» Task
Look through the data below for the line with "This screenshot has height=432, width=692.", and transcribe it exactly together with each line after it up to and including the line with "Viewport: 800px width, 600px height.". Give nothing else.

Stored records:
————

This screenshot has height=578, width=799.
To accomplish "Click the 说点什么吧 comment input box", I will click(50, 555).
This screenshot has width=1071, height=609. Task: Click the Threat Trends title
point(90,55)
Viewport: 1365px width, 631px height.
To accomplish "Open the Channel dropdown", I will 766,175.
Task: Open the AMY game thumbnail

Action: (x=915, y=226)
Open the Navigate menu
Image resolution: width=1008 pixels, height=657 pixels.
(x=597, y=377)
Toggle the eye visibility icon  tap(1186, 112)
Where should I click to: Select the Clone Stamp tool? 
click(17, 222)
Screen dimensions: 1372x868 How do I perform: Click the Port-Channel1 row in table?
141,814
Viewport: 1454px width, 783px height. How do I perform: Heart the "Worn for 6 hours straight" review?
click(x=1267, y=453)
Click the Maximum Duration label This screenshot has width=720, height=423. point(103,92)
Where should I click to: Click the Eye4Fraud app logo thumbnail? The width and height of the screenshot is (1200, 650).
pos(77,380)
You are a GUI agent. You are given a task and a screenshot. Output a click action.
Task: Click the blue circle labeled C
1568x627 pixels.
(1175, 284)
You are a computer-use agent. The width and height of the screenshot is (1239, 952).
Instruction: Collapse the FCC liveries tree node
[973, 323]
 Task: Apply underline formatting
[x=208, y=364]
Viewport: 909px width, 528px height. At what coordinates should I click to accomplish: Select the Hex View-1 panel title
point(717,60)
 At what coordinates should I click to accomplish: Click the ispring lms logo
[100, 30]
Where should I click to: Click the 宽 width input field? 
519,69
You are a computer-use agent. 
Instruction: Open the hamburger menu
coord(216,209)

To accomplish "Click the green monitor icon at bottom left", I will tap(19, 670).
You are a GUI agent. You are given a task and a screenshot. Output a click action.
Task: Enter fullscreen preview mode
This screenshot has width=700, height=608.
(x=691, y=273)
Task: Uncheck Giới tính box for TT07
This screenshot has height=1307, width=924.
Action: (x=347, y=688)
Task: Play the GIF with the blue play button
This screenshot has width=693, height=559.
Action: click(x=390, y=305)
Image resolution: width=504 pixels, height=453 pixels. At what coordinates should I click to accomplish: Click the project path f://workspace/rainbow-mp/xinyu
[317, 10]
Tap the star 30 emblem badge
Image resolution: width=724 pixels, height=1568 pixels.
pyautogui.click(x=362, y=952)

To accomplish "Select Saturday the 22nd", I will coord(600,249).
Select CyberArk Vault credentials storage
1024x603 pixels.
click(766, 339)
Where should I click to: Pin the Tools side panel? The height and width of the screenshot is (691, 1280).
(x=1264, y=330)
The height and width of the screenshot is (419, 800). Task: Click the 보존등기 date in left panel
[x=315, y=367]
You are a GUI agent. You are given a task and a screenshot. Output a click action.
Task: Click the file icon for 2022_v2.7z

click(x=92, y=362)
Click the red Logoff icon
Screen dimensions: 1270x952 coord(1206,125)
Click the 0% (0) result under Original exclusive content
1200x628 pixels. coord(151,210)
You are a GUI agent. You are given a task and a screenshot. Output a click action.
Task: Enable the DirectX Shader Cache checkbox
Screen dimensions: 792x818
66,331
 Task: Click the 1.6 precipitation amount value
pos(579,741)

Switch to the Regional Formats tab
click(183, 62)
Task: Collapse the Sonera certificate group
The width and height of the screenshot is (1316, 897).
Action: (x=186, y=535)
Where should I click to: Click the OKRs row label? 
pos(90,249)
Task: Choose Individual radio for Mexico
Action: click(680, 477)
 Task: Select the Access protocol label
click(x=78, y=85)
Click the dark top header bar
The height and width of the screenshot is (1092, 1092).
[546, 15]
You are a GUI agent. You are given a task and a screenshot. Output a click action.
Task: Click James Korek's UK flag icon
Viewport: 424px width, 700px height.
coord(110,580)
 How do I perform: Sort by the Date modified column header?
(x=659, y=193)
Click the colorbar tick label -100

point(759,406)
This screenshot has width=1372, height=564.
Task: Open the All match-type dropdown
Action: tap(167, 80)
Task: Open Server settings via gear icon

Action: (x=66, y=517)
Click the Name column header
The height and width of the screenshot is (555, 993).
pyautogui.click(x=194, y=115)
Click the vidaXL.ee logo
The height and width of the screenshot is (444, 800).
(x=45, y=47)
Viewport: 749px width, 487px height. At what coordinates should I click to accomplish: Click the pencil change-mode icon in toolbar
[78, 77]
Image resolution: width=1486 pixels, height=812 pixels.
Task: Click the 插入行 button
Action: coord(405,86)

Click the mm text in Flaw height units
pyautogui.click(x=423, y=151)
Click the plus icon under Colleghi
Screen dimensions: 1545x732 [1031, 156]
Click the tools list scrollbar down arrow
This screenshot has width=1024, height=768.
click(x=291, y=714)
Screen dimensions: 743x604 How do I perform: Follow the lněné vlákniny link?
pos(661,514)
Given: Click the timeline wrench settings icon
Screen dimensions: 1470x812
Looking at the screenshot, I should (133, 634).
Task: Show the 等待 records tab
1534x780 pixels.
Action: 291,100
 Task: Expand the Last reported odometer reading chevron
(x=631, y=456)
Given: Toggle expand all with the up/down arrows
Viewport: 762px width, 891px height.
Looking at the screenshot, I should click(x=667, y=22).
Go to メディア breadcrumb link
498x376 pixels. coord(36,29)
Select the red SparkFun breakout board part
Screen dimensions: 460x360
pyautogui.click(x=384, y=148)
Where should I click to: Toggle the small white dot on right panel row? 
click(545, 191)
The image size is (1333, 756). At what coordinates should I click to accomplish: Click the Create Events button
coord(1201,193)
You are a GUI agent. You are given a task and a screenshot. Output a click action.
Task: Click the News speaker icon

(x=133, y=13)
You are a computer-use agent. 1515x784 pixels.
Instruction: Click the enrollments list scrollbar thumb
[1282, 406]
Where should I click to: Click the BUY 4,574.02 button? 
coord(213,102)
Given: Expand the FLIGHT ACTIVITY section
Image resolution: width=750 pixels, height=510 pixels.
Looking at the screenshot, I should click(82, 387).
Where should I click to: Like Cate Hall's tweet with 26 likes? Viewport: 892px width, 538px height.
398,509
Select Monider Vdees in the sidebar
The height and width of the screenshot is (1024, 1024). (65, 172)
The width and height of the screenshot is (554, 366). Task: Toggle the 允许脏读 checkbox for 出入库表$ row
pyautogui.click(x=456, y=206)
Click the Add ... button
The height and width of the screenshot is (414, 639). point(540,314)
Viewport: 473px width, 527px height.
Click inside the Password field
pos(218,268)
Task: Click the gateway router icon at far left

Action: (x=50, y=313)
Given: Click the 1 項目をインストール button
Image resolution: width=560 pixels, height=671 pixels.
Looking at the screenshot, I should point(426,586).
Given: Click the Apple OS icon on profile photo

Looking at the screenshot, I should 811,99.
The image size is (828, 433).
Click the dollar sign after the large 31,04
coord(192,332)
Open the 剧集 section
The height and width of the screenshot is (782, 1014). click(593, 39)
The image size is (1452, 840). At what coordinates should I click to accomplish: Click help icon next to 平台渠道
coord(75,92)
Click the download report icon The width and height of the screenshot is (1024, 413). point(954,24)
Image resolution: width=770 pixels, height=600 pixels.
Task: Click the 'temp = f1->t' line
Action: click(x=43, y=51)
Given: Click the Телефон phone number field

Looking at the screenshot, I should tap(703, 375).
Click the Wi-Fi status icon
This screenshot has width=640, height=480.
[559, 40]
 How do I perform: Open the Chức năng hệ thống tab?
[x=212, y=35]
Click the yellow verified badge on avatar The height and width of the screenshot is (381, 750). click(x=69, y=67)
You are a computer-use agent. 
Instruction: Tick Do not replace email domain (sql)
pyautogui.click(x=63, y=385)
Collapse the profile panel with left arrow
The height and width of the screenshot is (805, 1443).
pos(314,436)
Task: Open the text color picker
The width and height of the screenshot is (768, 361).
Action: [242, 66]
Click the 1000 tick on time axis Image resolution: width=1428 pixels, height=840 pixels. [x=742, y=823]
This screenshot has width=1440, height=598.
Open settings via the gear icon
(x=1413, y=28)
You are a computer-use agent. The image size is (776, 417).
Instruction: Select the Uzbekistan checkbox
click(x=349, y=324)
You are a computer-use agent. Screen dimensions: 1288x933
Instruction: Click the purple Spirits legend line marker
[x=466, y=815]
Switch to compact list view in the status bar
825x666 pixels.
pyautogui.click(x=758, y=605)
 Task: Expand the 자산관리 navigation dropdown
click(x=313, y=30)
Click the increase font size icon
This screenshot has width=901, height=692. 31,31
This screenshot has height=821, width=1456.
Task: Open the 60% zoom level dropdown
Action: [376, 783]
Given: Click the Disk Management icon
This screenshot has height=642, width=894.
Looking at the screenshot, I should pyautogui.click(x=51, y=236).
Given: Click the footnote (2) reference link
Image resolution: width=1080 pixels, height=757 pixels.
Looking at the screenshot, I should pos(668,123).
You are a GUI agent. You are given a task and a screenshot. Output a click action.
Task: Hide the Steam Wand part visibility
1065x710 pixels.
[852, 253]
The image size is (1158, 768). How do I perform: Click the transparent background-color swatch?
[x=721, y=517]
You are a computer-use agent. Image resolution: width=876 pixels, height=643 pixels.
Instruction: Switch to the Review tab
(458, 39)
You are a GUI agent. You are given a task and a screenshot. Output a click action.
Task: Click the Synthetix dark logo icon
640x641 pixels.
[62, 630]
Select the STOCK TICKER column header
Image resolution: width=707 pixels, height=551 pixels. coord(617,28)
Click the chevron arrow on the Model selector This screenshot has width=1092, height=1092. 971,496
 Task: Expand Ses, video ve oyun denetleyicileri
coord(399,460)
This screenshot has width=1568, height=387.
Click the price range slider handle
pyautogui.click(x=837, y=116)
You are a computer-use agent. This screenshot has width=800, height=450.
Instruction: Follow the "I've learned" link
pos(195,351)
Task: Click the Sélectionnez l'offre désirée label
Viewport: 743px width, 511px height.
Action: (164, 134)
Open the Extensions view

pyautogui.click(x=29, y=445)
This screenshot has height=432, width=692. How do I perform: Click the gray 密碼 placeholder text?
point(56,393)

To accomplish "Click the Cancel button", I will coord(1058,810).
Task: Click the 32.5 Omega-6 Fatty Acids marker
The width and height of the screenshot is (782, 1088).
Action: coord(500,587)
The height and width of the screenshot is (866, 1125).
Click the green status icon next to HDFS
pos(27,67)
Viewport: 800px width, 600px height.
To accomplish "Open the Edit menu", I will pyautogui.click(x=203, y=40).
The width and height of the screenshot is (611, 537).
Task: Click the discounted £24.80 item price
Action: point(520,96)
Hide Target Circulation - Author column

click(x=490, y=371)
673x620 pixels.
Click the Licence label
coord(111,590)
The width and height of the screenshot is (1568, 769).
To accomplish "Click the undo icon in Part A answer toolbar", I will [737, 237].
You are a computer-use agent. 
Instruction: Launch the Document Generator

————

» Finished task
This screenshot has height=432, width=692. How do I perform: Click the gray 密碼 placeholder text?
point(56,393)

To accomplish "Click the Cancel button", I will coord(1058,810).
Task: Click the 32.5 Omega-6 Fatty Acids marker
The width and height of the screenshot is (782, 1088).
Action: coord(500,587)
The height and width of the screenshot is (866, 1125).
Click the green status icon next to HDFS
pos(27,67)
Viewport: 800px width, 600px height.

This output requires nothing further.